Puerto Rico: Tropical Tax Haven for America's Super-Rich

By Updated at 2014-06-27 18:57:51 +0000


It’s 2 a.m. at the La Factoria bar in Puerto Rico’s Old San Juan, a hipster joint with a sagging couch, tile floors, and Christmas lights that wouldn’t be out of place in Brooklyn’s Williamsburg. While Get Lucky plays, tipsy couples slink out the doors onto the colonial city’s cobblestone streets and into this warm April night. At the bar, a 28-year-old hedge fund trader—the type of person who posts his SAT results on his LinkedIn page—is ranting about the tax code. He’s obsessed with it, complaining that the U.S. is the only major country taxing citizens on their worldwide income, no matter where they reside. That’s why he moved here.

Struggling to emerge from an almost decadelong economic slump, the Puerto Rican government signed a law in early 2012 that creates a tax haven for U.S. citizens. If they live on the island for at least 183 days a year, they pay minimal or no taxes, and unlike with a move to Singapore or Bermuda, Americans don’t have to turn in their passports. (Puerto Ricans are U.S. citizens but cannot vote in federal elections.) About 200 traders, private equity moguls, and entrepreneurs have already moved or committed to moving, according to Puerto Rico’s Department of Economic Development and Commerce, and billionaire John Paulson is spearheading a drive to entice others to join them.

Puerto Rico’s low-tax welcome mat comes as some of the wealthiest Americans grow more anxious about tax increases and rhetoric directed at the rich. Tax bills have risen after a 10-year break under President George W. Bush that disproportionately favored the rich. The 2008 global financial crisis and the recession that followed also unleashed movements such as Occupy Wall Street that focused attention on growing inequality and the responsibility of large financial institutions in helping to create the mess.

In October 2011 protesters marched by the homes of Manhattan’s billionaires, including Paulson’s.

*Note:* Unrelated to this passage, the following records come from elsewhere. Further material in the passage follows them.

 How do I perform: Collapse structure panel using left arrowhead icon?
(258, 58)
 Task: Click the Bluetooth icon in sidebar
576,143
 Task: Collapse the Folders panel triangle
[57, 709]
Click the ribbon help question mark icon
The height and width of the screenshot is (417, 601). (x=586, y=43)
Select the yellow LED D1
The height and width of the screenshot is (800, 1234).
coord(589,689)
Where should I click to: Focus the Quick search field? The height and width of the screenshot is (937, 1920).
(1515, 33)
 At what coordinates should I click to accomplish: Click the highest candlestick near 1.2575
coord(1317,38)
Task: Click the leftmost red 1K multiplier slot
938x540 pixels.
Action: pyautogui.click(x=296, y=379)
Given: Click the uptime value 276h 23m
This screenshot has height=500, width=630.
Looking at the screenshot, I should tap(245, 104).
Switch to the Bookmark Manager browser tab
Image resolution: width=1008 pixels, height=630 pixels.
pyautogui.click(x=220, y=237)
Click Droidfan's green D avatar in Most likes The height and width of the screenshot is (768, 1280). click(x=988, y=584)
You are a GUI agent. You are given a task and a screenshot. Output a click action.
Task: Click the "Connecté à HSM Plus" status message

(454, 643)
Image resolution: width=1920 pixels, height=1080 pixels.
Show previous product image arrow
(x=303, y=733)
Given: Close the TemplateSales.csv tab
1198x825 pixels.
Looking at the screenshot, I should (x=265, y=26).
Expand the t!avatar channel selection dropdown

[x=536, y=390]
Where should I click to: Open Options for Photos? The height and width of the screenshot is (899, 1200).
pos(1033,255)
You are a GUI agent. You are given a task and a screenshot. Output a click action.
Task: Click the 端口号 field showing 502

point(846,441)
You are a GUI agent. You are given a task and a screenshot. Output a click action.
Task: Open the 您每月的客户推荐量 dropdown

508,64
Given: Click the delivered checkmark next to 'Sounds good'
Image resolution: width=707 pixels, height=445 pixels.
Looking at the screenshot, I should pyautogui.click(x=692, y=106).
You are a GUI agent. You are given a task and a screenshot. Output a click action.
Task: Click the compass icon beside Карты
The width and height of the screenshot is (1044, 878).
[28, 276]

A little more than a year later, President Barack Obama beat Mitt Romney in an election that highlighted the latter’s wealth and private equity background. “I’m worried about the shifting mentality among the electorate, people blaming problems on the rich, on business, and on capitalism,” says Peter Schiff, a onetime candidate for the U.S. Senate from Connecticut and a former economic adviser to libertarian presidential hopeful Ron Paul. “I’m afraid that the tax rates that are already high will get higher in the years ahead,” maybe up to 60 percent or 70 percent, he added.

Schiff, who runs Westport (Conn.)-based brokerage Euro Pacific Capital, relocated his $900 million asset management arm from Newport Beach, Calif., to San Juan in 2013. He plans to move to the island within the next several years. (For now, a son from a first marriage is keeping him in Connecticut.)

Under Puerto Rico’s new rules, an individual who moves to the island pays no local or federal capital gains tax (capital gains are charged based on your tax home rather than where you earn them) and no local taxes on dividend or interest income for 20 years. Even someone working for a mainland company who is a resident of the island would be exempt from paying U.S. federal taxes on his salary. Moving to the island won’t kill all taxes: U.S. citizens still have to pay federal taxes on dividend or interest income from stateside companies. But the savings can be extraordinary, especially if considering the compounding effects, says Alex Daley, chief technology investment strategist at Casey Research, a firm that publishes reports for investors. Late last year, Daley moved from Stowe, Vt., to Palmas del Mar, about 45 minutes from San Juan. Say you put $100,000 in a 5 percent certificate of deposit that compounds annually and reinvest the proceeds every year. If you lived in Puerto Rico, you’d earn $165,000 in interest over two decades, Daley calculates. If you lived in California, your state and federal taxes could reduce that to as little as $64,000.

Paulson, who made $15 billion for himself and his investors betting against U.S. mortgages during the financial crisis, helped start the wave of transplants last year, when he considered moving to the island. Paulson cited excessive media attention as his reason for staying put in the States. The press reports had an unintended consequence, though: Word quickly spread to other wealthy individuals that Puerto Rico wanted them.